Hypothalamic/Pituitary Flashcards
How are hormones released from hormone secreting cells into circulation?
Hormones are released into the interstitial connective tissue and then pass directly into blood or lymph circulation. endocrine cells, tissues, glands, and organs are called ductless
Cells are usually arranged how in endocrine glands?

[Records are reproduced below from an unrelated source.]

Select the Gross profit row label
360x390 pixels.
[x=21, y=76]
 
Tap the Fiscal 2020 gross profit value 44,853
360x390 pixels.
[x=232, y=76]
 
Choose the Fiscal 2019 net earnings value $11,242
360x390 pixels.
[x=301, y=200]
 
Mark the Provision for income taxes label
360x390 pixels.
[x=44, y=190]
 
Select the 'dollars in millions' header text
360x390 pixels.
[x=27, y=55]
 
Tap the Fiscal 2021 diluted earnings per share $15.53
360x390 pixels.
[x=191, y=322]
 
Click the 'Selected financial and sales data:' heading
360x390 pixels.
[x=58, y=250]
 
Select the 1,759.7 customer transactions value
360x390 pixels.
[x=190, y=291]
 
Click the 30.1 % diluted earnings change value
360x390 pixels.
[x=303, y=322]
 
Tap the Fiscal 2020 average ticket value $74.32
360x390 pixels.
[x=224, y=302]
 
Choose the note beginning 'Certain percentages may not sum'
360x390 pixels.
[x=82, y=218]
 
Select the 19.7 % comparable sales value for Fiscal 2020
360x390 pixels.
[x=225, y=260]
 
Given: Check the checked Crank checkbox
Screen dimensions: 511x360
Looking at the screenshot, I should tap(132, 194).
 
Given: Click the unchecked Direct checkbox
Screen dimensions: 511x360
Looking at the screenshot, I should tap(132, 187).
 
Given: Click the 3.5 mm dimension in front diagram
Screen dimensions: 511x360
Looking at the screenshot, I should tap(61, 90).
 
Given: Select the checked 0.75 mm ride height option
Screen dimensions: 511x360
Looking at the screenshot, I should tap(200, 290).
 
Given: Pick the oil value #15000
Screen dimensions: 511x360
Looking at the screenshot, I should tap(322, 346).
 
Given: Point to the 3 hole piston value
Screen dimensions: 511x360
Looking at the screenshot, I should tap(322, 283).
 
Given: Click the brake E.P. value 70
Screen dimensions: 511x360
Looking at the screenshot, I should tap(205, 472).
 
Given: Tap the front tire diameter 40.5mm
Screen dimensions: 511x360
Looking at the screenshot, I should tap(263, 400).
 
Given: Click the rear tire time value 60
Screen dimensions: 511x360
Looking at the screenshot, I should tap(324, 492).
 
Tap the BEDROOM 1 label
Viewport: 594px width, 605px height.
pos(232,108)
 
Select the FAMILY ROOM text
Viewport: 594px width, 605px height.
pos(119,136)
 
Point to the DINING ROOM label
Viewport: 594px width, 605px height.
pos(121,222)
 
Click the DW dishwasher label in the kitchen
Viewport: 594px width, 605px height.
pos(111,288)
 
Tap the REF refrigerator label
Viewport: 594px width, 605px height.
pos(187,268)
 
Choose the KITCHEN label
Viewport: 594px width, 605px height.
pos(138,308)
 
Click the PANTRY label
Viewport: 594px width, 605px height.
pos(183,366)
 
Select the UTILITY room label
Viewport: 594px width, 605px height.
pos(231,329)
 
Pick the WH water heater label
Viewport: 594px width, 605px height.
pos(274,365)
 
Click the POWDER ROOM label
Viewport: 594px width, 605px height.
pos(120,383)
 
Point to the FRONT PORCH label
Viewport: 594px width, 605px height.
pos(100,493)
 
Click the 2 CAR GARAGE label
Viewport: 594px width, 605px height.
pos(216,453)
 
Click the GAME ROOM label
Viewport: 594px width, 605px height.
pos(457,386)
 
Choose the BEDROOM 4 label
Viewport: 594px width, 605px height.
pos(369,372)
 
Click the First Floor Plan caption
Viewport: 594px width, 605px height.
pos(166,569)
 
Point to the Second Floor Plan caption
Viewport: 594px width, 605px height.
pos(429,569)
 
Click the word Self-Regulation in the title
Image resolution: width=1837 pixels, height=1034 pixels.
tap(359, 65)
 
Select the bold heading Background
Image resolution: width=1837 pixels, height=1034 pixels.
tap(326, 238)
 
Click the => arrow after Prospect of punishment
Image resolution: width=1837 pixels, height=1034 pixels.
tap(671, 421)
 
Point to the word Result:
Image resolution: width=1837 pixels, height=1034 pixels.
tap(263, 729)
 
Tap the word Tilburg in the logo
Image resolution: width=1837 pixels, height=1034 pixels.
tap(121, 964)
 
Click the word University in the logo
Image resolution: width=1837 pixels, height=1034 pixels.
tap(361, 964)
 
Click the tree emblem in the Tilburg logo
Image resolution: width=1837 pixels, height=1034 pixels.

into cords and clumps and are surrounded by an extensive capillary network that allows for more efficient transport of hormones
What is the make up of Adenohypophysis? What is it derived from?
glandular epithelium; ectoderm
What is the make up of neurohypophysis? What is it derived from?
neural secretory tissue; neuroectoderm
Epithelial portion of pituitary gland develops from what?
pharyngeal roof and Rathke’s pouch, Pouch detaches and becomes the cellular portion, anterior pituitary
What forms the neural portion/posterior pituitary?
Down growth of brain ; Neurohypophysis remains attached to hypothalamus by a neural stalk, infundibulum
What is the histological appearance of the posterior pituitary lobe?
less cellular, appears to have streaks & is directly attached to the hypothalamus
What is the histological appearance of the anterior pituitary lobe?
glandular, densely packed cells & not directly attached to the hypothalamus
What are the derivatives from Rathke’s pouch?
Pars distalis, pars Intermedia, pars tuberalis
Where is the pars distalis?
comprises the bulk & arises from the thickened anterior wall of the pouch
Where is the pars Intermedia?
thin remnant of the posterior wall of the pouch that abuts the pars distalis
Where is the pars tuberalis?
forms a collar or sheath around the infundibulum and developed from the thickened lateral wall
What is the make up of the pars distalis?
bulk of the anterior pituitary gland (75%) , cords of well-stained endocrine cells interspersed with fenestrated capillaries & supporting reticular connective tissue
What are the three cell types in the pars distalis based on staining?
acidophils, basophils, chromophobes
What are the staining characteristics of acidophils?
large cells that stain deeply eosinophilic & appear red in Mallory stain (40%)
What are the staining characteristics of basophils?
appear blue/purple in Mallory stain (10%)
What are the staining characteristics of chromophobes?
stain weakly with few or no secretory granules; represent a heterogeneous group of cells including stem cells, undifferentiated progenitors & degranulated cells (50%)
What are the types of acidophils?
somatotrophs and lactotropes (mammotropes)
What do somatotrophs secrete? what stimulates them? inhibits them? general effect?
secrete somatotropin (growth hormone), stimulated by GHRH, inhibited by somatostatin, general effect of increasing metabolic rates, induces the liver to produce insulin-like growth factor-a (IGF-1) which stimulate bone and muscle growth
What do lactotropes secrete? what stimulates them? inhibits them? general effect?
secrete prolactin, stimulated by PRH and oxytocin, inhibited by dopamine/PIF, promotes mammary gland development and lactation, the number of mammotrophs increases following birth, and drop after nursing stops.
What are the types of basophils?
gonadotrophs, thyrotrophs, corticotrophs
What do corticotrophs secrete? what stimulates them? inhibits them? general effect?
secrete precursor to adrenocorticotropic hormone (ACTH), stimulated by CRH (corticotropin releasing hormone), inhibited by high plasma cortisol levels, stimulates synthesis and release of hormones from the adrenal cortex
What do thyrotrophs secrete? what stimulates them? inhibits them? general effect?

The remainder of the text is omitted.